At age twelve he began working in a print shop. For a time in his youth he joined the
Bund. During the Soviet civil war, he volunteered
to join the Red Army. He directed
underground work in Kiev during the period of Denikin’s control, was thrown in
jail, and was barely saved from certain death.

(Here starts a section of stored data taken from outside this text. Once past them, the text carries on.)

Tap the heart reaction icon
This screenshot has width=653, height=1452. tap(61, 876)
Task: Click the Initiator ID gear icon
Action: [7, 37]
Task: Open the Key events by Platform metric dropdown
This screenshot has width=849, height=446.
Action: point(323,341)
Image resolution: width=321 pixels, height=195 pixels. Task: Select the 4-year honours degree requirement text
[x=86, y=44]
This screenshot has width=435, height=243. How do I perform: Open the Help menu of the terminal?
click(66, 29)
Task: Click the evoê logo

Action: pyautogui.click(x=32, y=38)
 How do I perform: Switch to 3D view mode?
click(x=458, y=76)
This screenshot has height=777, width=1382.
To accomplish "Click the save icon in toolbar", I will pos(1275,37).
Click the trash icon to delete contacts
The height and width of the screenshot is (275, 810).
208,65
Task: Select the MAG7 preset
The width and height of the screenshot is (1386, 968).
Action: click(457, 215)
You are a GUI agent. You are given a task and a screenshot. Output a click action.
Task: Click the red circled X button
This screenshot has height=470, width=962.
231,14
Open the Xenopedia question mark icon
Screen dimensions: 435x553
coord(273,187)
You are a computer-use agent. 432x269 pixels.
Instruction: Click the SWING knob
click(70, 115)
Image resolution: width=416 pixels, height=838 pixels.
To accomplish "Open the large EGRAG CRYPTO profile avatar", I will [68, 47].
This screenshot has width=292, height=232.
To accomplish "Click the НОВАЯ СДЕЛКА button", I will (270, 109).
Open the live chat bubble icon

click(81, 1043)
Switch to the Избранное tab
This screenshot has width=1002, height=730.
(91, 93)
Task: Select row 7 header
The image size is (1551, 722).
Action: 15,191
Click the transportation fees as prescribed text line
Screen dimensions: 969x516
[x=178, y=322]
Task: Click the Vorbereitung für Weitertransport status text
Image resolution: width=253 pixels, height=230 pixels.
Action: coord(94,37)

From 1919 he was a member of the Communist Party, and he held a number
of Party posts. He began writing poetry
when quite young. He debuted in print in
1919 with a poem in the Kiev newspaper Komunistishe
fon (Communist banner). In
subsequent years, he published poetry, plays, polemics, and articles on writers
and literature in newspapers, magazines, almanacs, and the like: Yugnt (Youth), Naye tsayt (New times), Barg
aruf (Uphill), Folks-tsaytung (People’s
newspaper), Komunistishe fon, Shtern (Star), Ukraine (Ukraine), Proletarishe
fon (Proletarian banner), Shtrom
(Current), Farmest (Competition), Prolit (Proletarian literature), Di royte velt (The red world), Af barikadn (At the barricades), Sovetishe literatur (Soviet literature),
Almanakh fun yidishe sovetishe shrayber
(Almanac of Soviet Yiddish writers), and Shlakhtn
(Battles), among others, in Kiev-Kharkov; Oktyabr
(October) and Der shtern (The star),
among others, in Minsk; Nayerd (New
land), In iberboy (Under
reconstruction), Komyug (Communist
youth), Far der bine (Before the
stage), Sovetishe dikhtung (Soviet
poetry), Lomir zingen (Let’s sing), Heymland (Homeland), and Eynikeyt (Unity), among others, in
Moscow; Literarishe bleter (Literary
leaves) in Warsaw; and Frayhayt
(Freedom), Hamer (Hammer), Yidishe kultur (Jewish culture), and Af naye vegn (Along new roads), among
others, in New York. At one time or
another, he edited: Prolit, Farmest, and Sovetishe literatur. Many of
his works were republished in various newspapers and magazines throughout the
entire Yiddish world. Fefer was one of
the leaders of the Kiev writers’ group “Vidervuks” (New growth), from whose
publishing house appeared his first collection of poetry, Shpener (Chips) (Kiev, 1922): “which expresses,” wrote Zalmen
Reyzen, “the youthful, singing joy of the new generation of Soviet Yiddish
poets. In his subsequent development, he
and Izi Kharik stood at the head of this group of Yiddish poets in the Soviet
Union, who turned to the shtetl and introduced into Yiddish poetry a new folk
sensibility.” In 1926 he was a research
student in the literature section of the Yiddish department in the Ukrainian
Academy of Sciences. He gave the
inaugural address at the All-Ukrainian Conference of Jewish Proletarian Writers
(December 21, 1927) in Kharkov. He often
gave public speeches and lectures before thousands of laborers in large halls
and factories, and throughout virtually all the years of his writing career, he
was energetically involved at every literary and ideological front line. In name he was almost always linked to all
Jewish community and Yiddish literary events, earlier in Ukraine and later in
Moscow. In Yiddish literary centers of
the Soviet Union, there was no single battle or polemic in which he did not
participate. There was in the Soviet
Union virtually no single literary journal, literary collection, or almanac of
which he was not a member of the editorial board or co-editor. On a number of occasions, he translated from
modern Ukrainian poetry. He also adapted
Yankev Gordin’s Khasye di yesoyme (Khasye the orphan) for the stage, and it was performed in
1927 at the Kiev State Theater under the title Koymenkerer (Chimneysweep).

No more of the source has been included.